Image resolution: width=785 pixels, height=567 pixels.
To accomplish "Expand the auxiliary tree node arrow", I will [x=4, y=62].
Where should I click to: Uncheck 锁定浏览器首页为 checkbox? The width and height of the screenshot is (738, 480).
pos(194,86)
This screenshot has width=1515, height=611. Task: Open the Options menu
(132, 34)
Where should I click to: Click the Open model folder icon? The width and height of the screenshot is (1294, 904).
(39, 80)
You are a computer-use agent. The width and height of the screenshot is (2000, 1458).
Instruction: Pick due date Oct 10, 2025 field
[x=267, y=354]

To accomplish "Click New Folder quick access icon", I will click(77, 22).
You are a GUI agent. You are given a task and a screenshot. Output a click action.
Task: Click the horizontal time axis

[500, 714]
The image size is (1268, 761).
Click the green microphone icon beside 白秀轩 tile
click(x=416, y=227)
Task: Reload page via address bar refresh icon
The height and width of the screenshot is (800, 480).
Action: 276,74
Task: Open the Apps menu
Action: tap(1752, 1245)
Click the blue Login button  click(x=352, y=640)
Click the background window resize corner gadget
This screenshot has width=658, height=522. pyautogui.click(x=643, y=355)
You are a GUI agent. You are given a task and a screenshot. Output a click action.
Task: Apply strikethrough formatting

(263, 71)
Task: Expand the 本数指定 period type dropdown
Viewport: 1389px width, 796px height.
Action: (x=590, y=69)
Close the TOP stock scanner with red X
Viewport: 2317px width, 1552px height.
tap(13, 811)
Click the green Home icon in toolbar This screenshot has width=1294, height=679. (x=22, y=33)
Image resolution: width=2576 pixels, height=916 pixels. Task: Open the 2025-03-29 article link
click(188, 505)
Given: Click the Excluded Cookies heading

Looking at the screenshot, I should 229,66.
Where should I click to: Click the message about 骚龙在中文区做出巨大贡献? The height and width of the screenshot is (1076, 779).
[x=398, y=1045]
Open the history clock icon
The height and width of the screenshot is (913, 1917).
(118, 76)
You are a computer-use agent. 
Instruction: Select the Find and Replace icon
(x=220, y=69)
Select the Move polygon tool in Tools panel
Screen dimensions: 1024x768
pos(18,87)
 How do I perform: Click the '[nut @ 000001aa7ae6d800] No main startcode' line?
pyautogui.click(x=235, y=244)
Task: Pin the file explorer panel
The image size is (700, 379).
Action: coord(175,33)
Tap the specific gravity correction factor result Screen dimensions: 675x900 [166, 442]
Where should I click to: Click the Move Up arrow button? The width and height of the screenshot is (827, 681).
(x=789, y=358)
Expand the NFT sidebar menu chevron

+++

**Given problem:** Print every one of the entries above again, word for word and line for line.

**The reply:**
Image resolution: width=785 pixels, height=567 pixels.
To accomplish "Expand the auxiliary tree node arrow", I will [x=4, y=62].
Where should I click to: Uncheck 锁定浏览器首页为 checkbox? The width and height of the screenshot is (738, 480).
pos(194,86)
This screenshot has width=1515, height=611. Task: Open the Options menu
(132, 34)
Where should I click to: Click the Open model folder icon? The width and height of the screenshot is (1294, 904).
(39, 80)
You are a computer-use agent. The width and height of the screenshot is (2000, 1458).
Instruction: Pick due date Oct 10, 2025 field
[x=267, y=354]

To accomplish "Click New Folder quick access icon", I will click(77, 22).
You are a GUI agent. You are given a task and a screenshot. Output a click action.
Task: Click the horizontal time axis

[500, 714]
The image size is (1268, 761).
Click the green microphone icon beside 白秀轩 tile
click(x=416, y=227)
Task: Reload page via address bar refresh icon
The height and width of the screenshot is (800, 480).
Action: 276,74
Task: Open the Apps menu
Action: tap(1752, 1245)
Click the blue Login button  click(x=352, y=640)
Click the background window resize corner gadget
This screenshot has width=658, height=522. pyautogui.click(x=643, y=355)
You are a GUI agent. You are given a task and a screenshot. Output a click action.
Task: Apply strikethrough formatting

(263, 71)
Task: Expand the 本数指定 period type dropdown
Viewport: 1389px width, 796px height.
Action: (x=590, y=69)
Close the TOP stock scanner with red X
Viewport: 2317px width, 1552px height.
tap(13, 811)
Click the green Home icon in toolbar This screenshot has width=1294, height=679. (x=22, y=33)
Image resolution: width=2576 pixels, height=916 pixels. Task: Open the 2025-03-29 article link
click(188, 505)
Given: Click the Excluded Cookies heading

Looking at the screenshot, I should 229,66.
Where should I click to: Click the message about 骚龙在中文区做出巨大贡献? The height and width of the screenshot is (1076, 779).
[x=398, y=1045]
Open the history clock icon
The height and width of the screenshot is (913, 1917).
(118, 76)
You are a computer-use agent. 
Instruction: Select the Find and Replace icon
(x=220, y=69)
Select the Move polygon tool in Tools panel
Screen dimensions: 1024x768
pos(18,87)
 How do I perform: Click the '[nut @ 000001aa7ae6d800] No main startcode' line?
pyautogui.click(x=235, y=244)
Task: Pin the file explorer panel
The image size is (700, 379).
Action: coord(175,33)
Tap the specific gravity correction factor result Screen dimensions: 675x900 [166, 442]
Where should I click to: Click the Move Up arrow button? The width and height of the screenshot is (827, 681).
(x=789, y=358)
Expand the NFT sidebar menu chevron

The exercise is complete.